Follow-up research seems to indicate that simply formulating the outer structure of the particle a little differently can cause such drastic effects, says Kulinowski. Experts say the study underscores the need for more research and information-sharing about these technologies.

Such knowledge is hard to come by. Many firms jealously guard the specifics of their nanotechnology fabrications, so as not to clue in competitors about important differences in technique. “In particular, sometimes it’s difficult to get information about the coatings and the structure, which can be extremely limited,” says McClellan-Green.

Perhaps the scariest thing about nanotechnology is how little is known about the possible effects on wildlife and people. “We’re just starting to understand the most basic things about the risks,” says McLellan-Green, whose work includes studying the marine effects of nanoparticles. “For example, we’re just getting information on how the particles move in the environment, and how they’re taken up in different forms of life.” Until we understand the risks, she says, “We should exercise caution in how we treat these chemicals.”

“In nanotech, the first major environmental legal issue will be when a nanoparticle is truly new and should be regulated differently [from its non-nano counterpart] under the Toxic Substance Control Act. Current law is not clear at all in this area,” says Hester. “While the Toxic Substances Control Act provides a general framework, given the high stakes EPA has already proposed a voluntary pilot program to register and test certain nanomaterials. EPA also plans to provide additional guidance soon on when a chemical is considered ‘new’ under the Act.”
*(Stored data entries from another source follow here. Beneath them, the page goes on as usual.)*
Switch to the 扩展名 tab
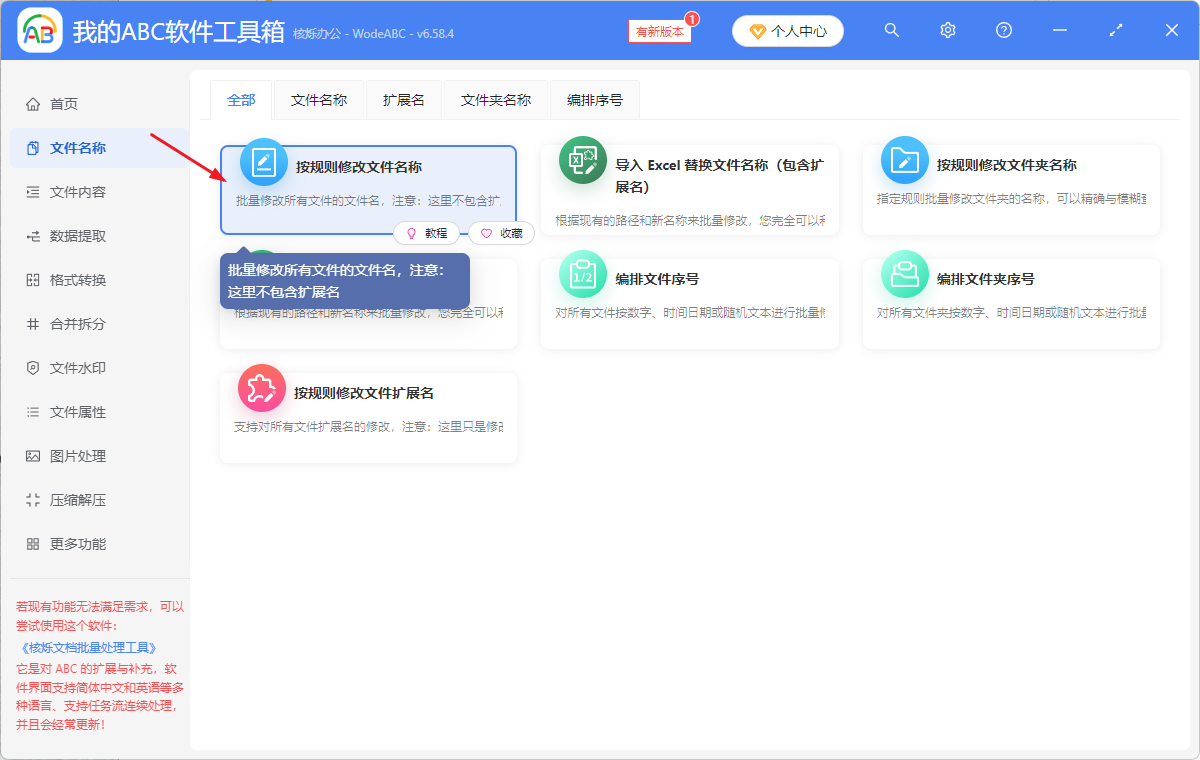1200x760 pixels. [403, 99]
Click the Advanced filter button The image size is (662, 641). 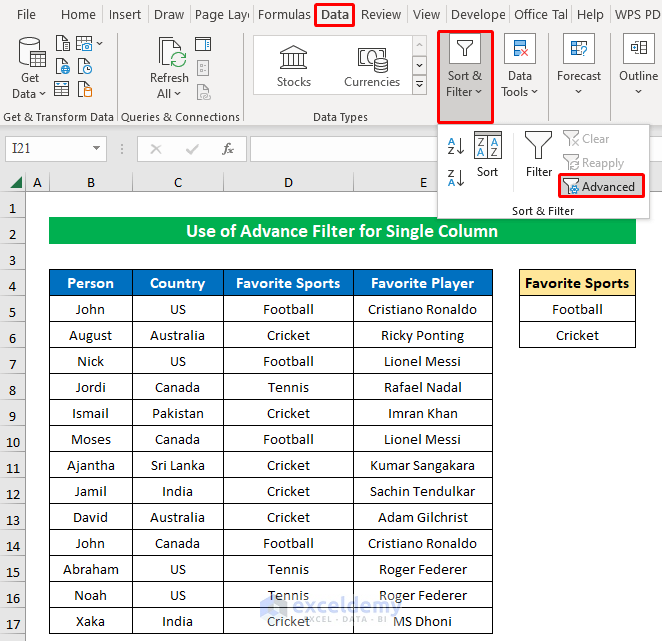[600, 186]
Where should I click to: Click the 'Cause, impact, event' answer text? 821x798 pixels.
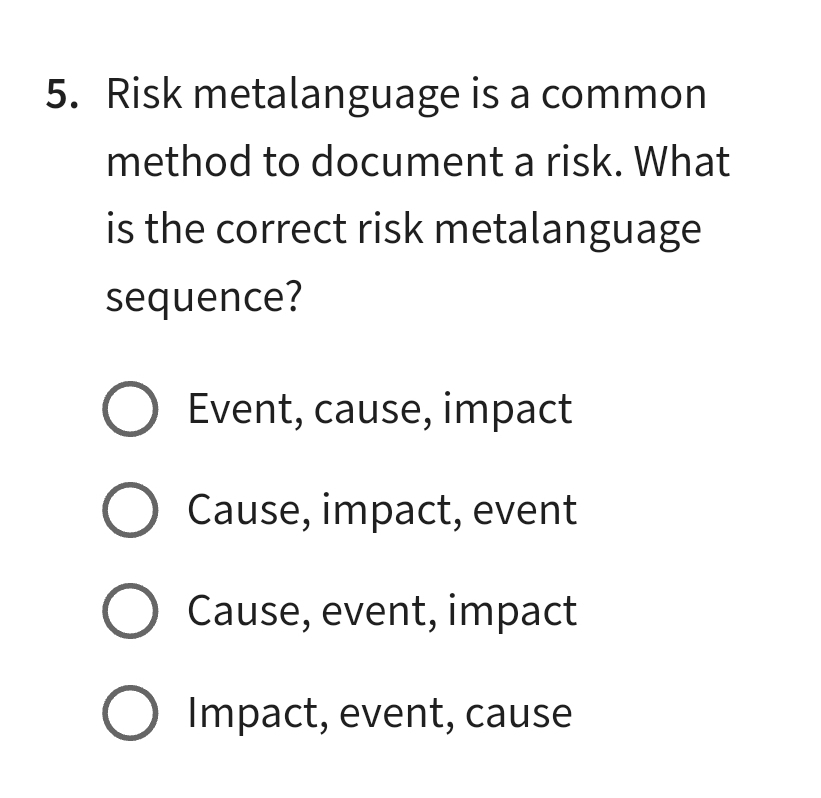pos(381,511)
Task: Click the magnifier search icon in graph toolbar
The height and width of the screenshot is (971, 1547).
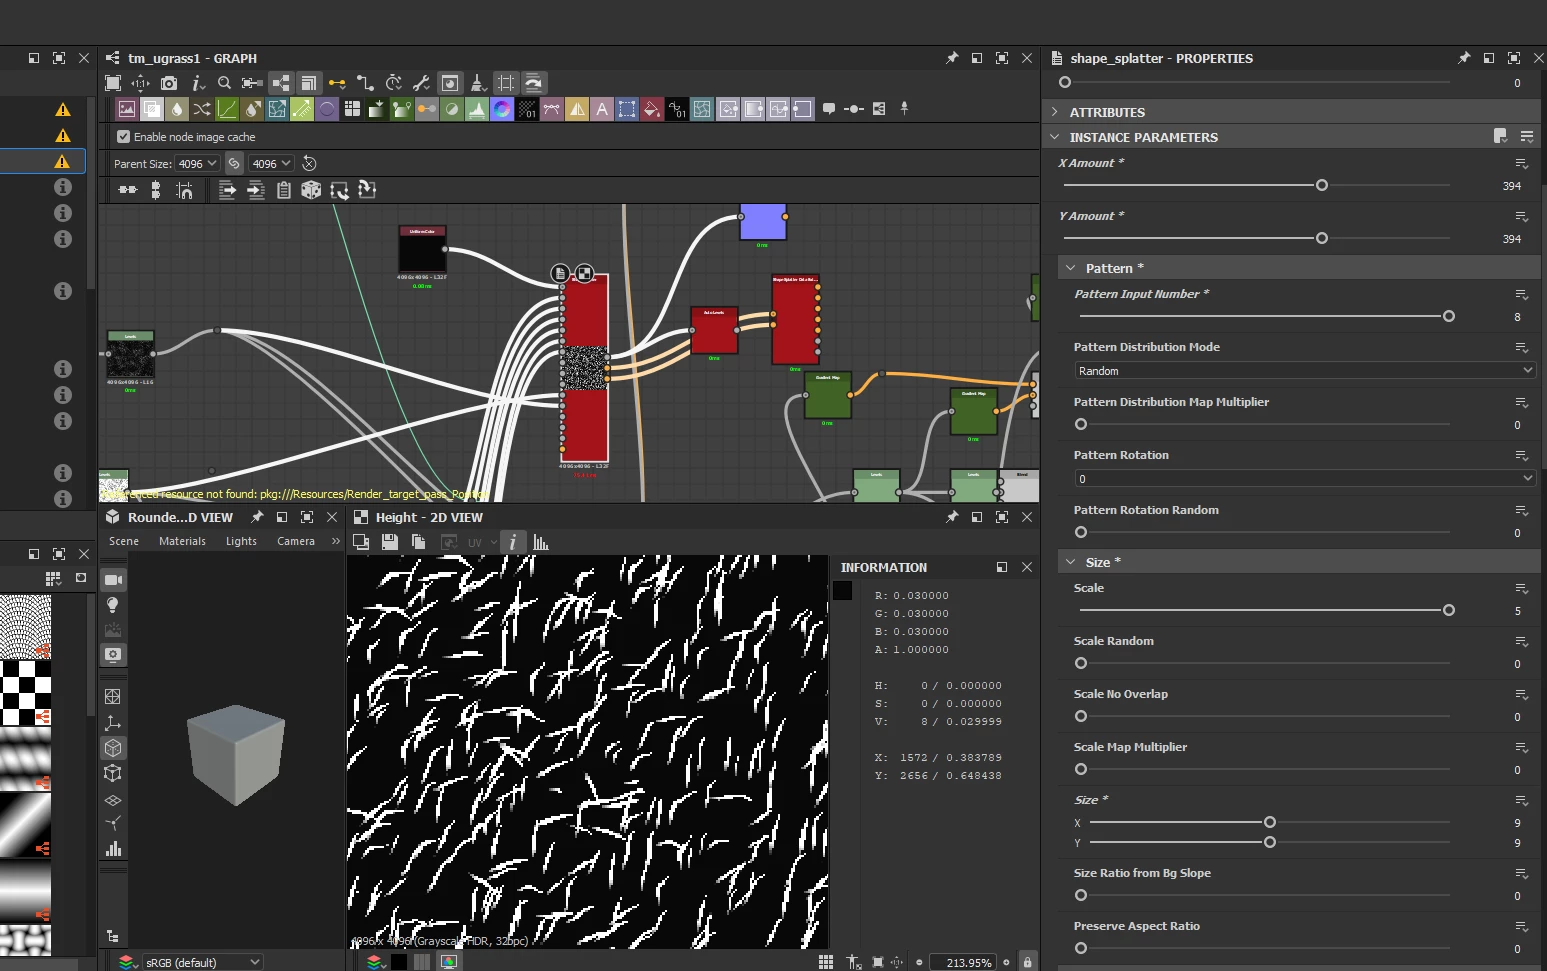Action: (225, 83)
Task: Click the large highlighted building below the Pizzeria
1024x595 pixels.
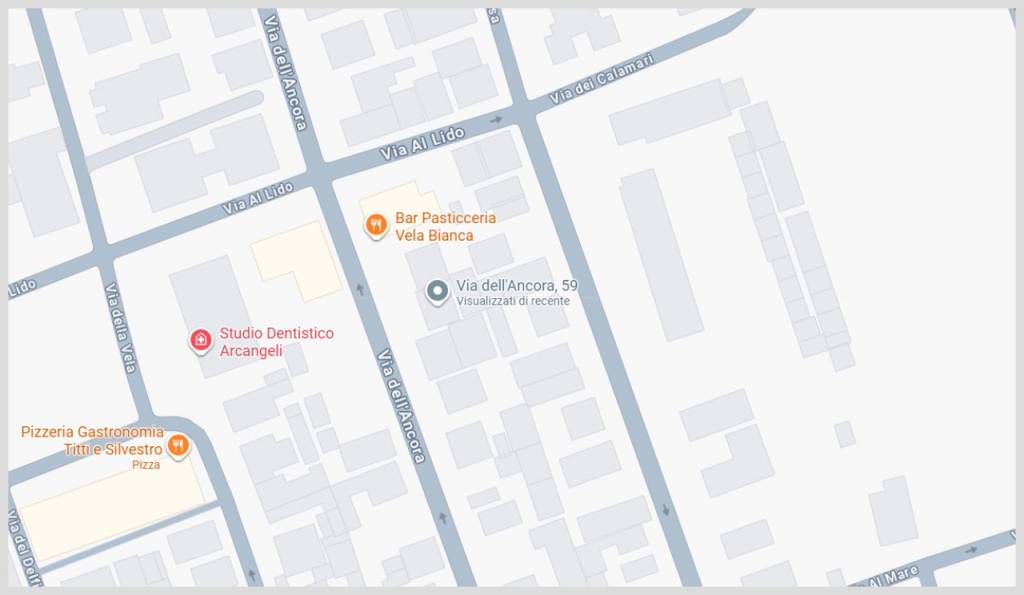Action: click(x=112, y=511)
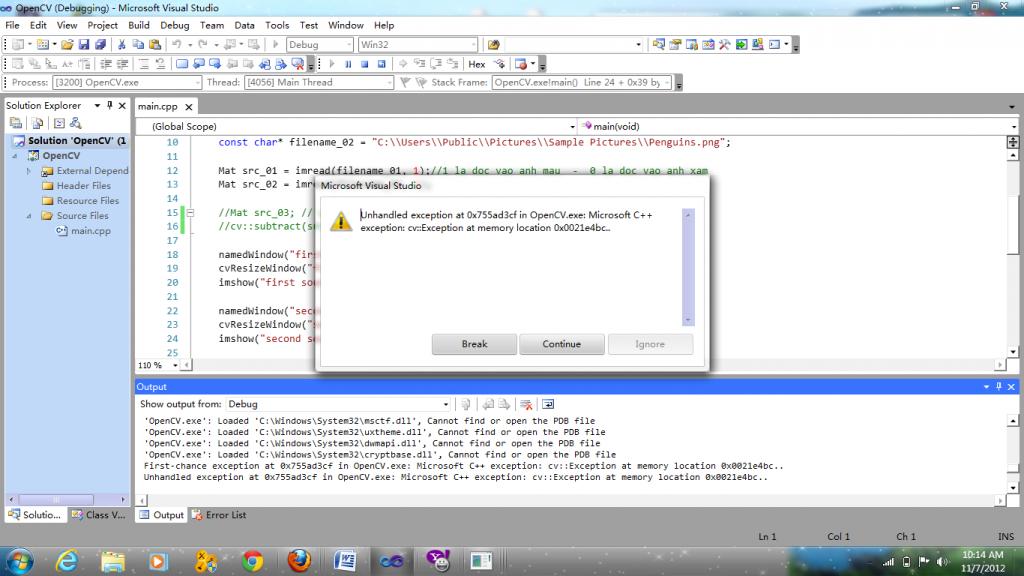The height and width of the screenshot is (576, 1024).
Task: Open the Debug menu in menu bar
Action: 174,25
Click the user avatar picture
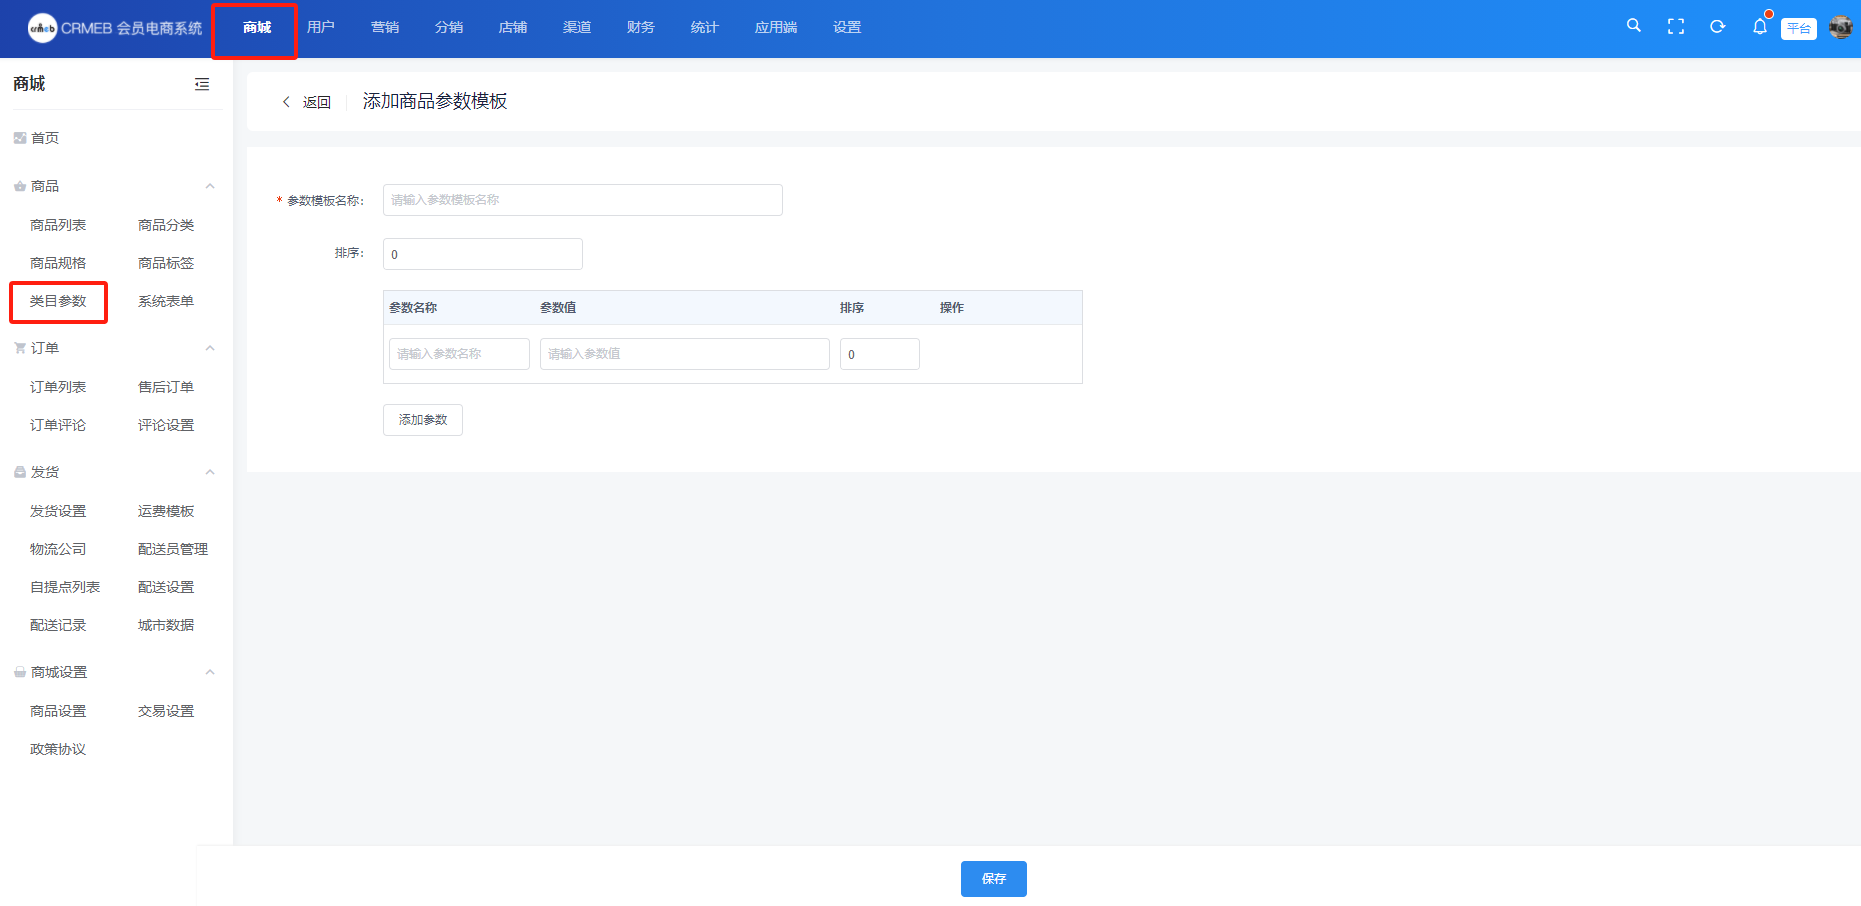 click(1840, 27)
But don’t hold your breath; most observers don’t expect definitive action any time soon. “Some firms have taken voluntary action by setting guidelines on research,” says Douglas Kysar, a professor of law at Cornell and a member scholar of the Center for Progressive Reform. “But there are billions of dollars being spent on nanotechnology research, and 99 percent of it is dedicated to things other than risk assessment and mitigation.”

“There’s probably not going to be nano-specific regulation anytime in the near future, unless there is a consumer product scare,” says Kulinowski.